%%
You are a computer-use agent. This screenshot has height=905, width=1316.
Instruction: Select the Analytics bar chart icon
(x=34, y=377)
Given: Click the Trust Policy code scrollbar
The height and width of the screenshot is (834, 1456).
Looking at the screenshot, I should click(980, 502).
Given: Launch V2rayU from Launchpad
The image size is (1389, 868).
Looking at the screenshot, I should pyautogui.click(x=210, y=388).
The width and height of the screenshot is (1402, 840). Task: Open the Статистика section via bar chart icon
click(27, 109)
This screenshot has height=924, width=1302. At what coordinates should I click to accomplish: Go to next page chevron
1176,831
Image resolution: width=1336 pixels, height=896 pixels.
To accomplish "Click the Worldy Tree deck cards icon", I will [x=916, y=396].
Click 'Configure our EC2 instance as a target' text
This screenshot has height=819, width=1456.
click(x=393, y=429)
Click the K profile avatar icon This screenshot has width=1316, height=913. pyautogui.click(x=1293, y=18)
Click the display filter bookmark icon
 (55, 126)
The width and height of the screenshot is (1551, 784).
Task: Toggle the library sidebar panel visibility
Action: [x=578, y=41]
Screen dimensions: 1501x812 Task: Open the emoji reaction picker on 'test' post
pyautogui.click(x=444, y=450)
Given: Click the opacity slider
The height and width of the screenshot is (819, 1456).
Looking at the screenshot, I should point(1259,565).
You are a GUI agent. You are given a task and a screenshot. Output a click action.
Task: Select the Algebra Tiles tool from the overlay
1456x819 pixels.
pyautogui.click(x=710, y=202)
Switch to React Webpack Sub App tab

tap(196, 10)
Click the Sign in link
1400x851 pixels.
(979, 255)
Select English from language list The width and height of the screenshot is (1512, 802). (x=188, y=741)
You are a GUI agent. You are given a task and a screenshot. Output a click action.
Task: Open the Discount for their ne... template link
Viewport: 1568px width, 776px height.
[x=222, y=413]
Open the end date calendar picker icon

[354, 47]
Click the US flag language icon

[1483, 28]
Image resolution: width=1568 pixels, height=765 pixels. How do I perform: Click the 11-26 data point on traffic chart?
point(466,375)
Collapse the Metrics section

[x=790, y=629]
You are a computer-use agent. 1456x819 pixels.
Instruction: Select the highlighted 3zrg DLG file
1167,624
%%
## Problem to work on:
The expected answer is an exact copy of the lines above, beginning at the line with "This screenshot has height=924, width=1302." and ending at the line with "Task: Select the", with both ends in.

## Answer space:
This screenshot has height=924, width=1302. At what coordinates should I click to accomplish: Go to next page chevron
1176,831
Image resolution: width=1336 pixels, height=896 pixels.
To accomplish "Click the Worldy Tree deck cards icon", I will [x=916, y=396].
Click 'Configure our EC2 instance as a target' text
This screenshot has height=819, width=1456.
click(x=393, y=429)
Click the K profile avatar icon This screenshot has width=1316, height=913. pyautogui.click(x=1293, y=18)
Click the display filter bookmark icon
 (55, 126)
The width and height of the screenshot is (1551, 784).
Task: Toggle the library sidebar panel visibility
Action: [x=578, y=41]
Screen dimensions: 1501x812 Task: Open the emoji reaction picker on 'test' post
pyautogui.click(x=444, y=450)
Given: Click the opacity slider
The height and width of the screenshot is (819, 1456).
Looking at the screenshot, I should point(1259,565).
You are a GUI agent. You are given a task and a screenshot. Output a click action.
Task: Select the Algebra Tiles tool from the overlay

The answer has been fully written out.